__What this exercise asks__:
• a. Update the poetry review by copying everything from "For Nomu, (Acts" down to "search of God." and putting "road" in place of "street".
• b. Name the poems that make up Henk Roussouw's chapbook, according to the poetry review.
• c. Condense the poetry review's paragraph that opens "Rashi Rohatgi has taught" into a short list that keeps its main facts.

__Exercise text__:

== Segment start ==

Me, into a penance where the heart is never enough
and the world only lets me touch it
bone to cervix. You into men
whose faces begin to swallow your own.
Religious imagery also takes the place, it seems, of the speaker’s own memories in ‘3 Women,’ (15-16) where the grandmother and mother’s memories are personal, but the speaker’s societal.
This memory is mine:
she writes,
of a girl, name unknown.
She dies carrying a bomb,
head severed from her body,
memories severed.
Body floating in sand & air.
She only wanted to see God.
Afraid to say her name,
I make it the shape of a prayer.
For Nomu, (Acts of Crucifixion), memory has become collective, as collective memories grow more demanding in their trauma:
This is where all the poetry begins;
on a street
where a body has bombed itself in search of God.
But the collection, ever shifting, also yields this laugh-out-loud line from ‘It Comes in Waves’ (17):
Google search history: has Jonathan Cheban found love?
Henk Roussouw also sifts through history: in particular, the history of Cape Town. His chapbook is only three poems: Rearrival, Doppler Shift, and The Water Archives, each meditations on place and on that place in particular. Xamissa: The Water Archives is the name of the entire chapbook; Ximassa, the poems explain, is a historical name for Cape Town. Gabeba Baderoon writes that the collection “misses nothing… Landscape is confession. Anything but surface” (4). As Roussouw is South African, currently teaching at the University of Houston, the autobiographical element of the poems is implied, but it’s also fascinating to read these poems in response to recent reports of Cape Town approaching the end of its water. What will remain in fact, soon, and what only in memory?
The poems are beautiful, though dense; having never been to Cape Town, the lines that struck me as the most evocative (rather than the most accurate) are:
Xamissa, the city at nightfall double-lit
by the artificial and the fleeting.
Electric sunset. (8)
The narrative running throughout is a story of someone returning to the island after seven years, reuniting with his brother. Some common threads are starlings, sodium-vapor lamps, and canals, seen all together here (10/11):
and the dock cranes, new since
democracy, frame the sea as if
to lower the sun, a starboard-red
container, beyond the coastal shelf.
We learn that Xamissa means ‘place of sweet waters,’ with those reservoirs underneath called (to the poet) ‘the water archives’ (13). The poetry makes use of line, and space, and grammatical uncertainty; poems tend to end mid-phrase, quote attribution parentheses remain open. This adds to the sense of flow, of permeation, and, shared as these characteristics are between water and memory, of the present place as already part of history.
Through ruminations about the layers of past that still remain, that still throb under the newest layer of city skin, we get to the third poem, the titular Water Archives. Here we see that the language itself is meant to be representative, with referent (27):
Xamissa is sprachbund, city of utterance
and creole echoes, none more Xamissa than
the dialectic of now-now and just now
and (32)
a liminal city afoot on the seabed for
a tidal instant, without
foam of whiteness. (32)
There’s a lot to unpack here, in the best way; I want to touch, just for a last moment, on the idea of ‘a city of utterance.’ The phrase brings to mind jokes in which the punchline rests on the fact that no one would think the doctor was a woman… it’s such an evocative phrase, and it brings to mind all of the settings, and hometowns, of canonical novels and their authors. But – pushing aside the ‘foam of whiteness’ that colours our literary imagination – Cape Town: a city of utterance, of course.
Rashi Rohatgi has taught for Skidmore, Kutztown, the School of Oriental and African Studies, the University of Chicago, and at various London schools. She has served as Reviews Editor at Africa in Words and Fiction Editor at Boston Accent Lit, where she convened the Accent Prize for WOC writers. She is currently Associate Professor of English at Nord University.

== Segment end ==

__Source data__:
== Segment start ==

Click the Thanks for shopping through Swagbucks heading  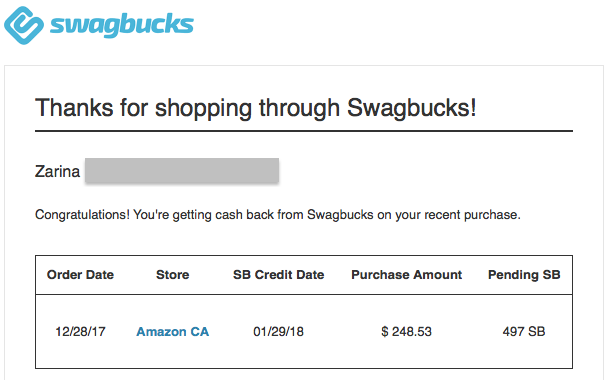tap(256, 108)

== Segment end ==

__Responses to the exercise__:
• a.
For Nomu, (Acts of Crucifixion), memory has become collective, as collective memories grow more demanding in their trauma:
This is where all the poetry begins;
on a road
where a body has bombed itself in search of God.

• b. Rearrival, Doppler Shift and The Water Archives.

• c.
- Taught at Skidmore, Kutztown, the School of Oriental and African Studies, the University of Chicago and various London schools
- Served as Reviews Editor at Africa in Words
- Served as Fiction Editor at Boston Accent Lit, where she convened the Accent Prize for WOC writers
- Currently Associate Professor of English at Nord University